YOUR OBJECTIVE →
Transcribe the part of the contact lens text starting at "Millions of people" and ending at "of our doctors.".

TEXT FOR ANALYSIS →

***

Millions of people wear contact lenses to help them see clearly. We’ve seen many advancements in lens materials and designs over the years. If you have tried contacts in the past, but stopped due to discomfort or poor quality, it may be time to try again. Dr. Laura Martin & Dr. Amanda Turcotte will help select the best option for your eyes! We have a variety of options for your specific type of prescription correction, tear production, lifestyle, and more. Book today to speak with on of our doctors.
Soft Contact Lenses
Soft contacts are the most common type of contact lenses and account for over 85% of contact lenses dispensed. Traditional soft contact lenses consist of soft plastic polymers and water. They allow oxygen to permeate through the lens material to the cornea. Most people find soft contact lenses comfortable. One advantage of soft contacts is that people assimilate to them almost right away. Soft lenses come in different prescriptions and designs depending on your budget and need. For some prescriptions, they do not offer the same visual acuity as gas permeable lenses or glasses. Dr. Laura Martin & Dr. Amanda Turcotte will help you determine which design is best for you.

***

GIVEN DATA →
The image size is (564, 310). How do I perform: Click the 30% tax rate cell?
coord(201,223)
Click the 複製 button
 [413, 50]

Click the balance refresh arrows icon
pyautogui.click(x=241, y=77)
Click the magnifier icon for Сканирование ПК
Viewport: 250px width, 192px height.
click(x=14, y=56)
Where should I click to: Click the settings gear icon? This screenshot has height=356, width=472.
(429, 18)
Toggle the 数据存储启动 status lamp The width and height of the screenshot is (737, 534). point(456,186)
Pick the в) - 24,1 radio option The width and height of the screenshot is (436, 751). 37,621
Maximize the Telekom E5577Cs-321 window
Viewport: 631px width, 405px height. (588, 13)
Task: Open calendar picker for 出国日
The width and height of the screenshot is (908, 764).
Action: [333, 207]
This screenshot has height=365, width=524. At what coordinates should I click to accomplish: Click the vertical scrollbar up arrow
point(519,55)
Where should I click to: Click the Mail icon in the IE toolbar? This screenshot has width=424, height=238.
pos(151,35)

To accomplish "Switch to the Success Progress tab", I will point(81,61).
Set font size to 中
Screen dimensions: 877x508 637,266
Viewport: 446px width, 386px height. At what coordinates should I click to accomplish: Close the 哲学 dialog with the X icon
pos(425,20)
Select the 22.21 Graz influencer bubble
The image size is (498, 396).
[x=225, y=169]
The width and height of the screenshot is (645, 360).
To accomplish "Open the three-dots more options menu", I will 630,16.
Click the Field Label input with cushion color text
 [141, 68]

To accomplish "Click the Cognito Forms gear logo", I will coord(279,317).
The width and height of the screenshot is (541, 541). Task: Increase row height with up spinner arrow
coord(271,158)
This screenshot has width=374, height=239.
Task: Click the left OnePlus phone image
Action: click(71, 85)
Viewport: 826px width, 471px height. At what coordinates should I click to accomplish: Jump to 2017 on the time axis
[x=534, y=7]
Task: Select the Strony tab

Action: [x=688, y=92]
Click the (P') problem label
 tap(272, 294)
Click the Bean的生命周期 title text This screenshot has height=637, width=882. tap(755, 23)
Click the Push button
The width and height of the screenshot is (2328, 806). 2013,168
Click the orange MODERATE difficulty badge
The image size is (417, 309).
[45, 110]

***

YOUR RESPONSE →
Millions of people wear contact lenses to help them see clearly. We’ve seen many advancements in lens materials and designs over the years. If you have tried contacts in the past, but stopped due to discomfort or poor quality, it may be time to try again. Dr. Laura Martin & Dr. Amanda Turcotte will help select the best option for your eyes! We have a variety of options for your specific type of prescription correction, tear production, lifestyle, and more. Book today to speak with on of our doctors.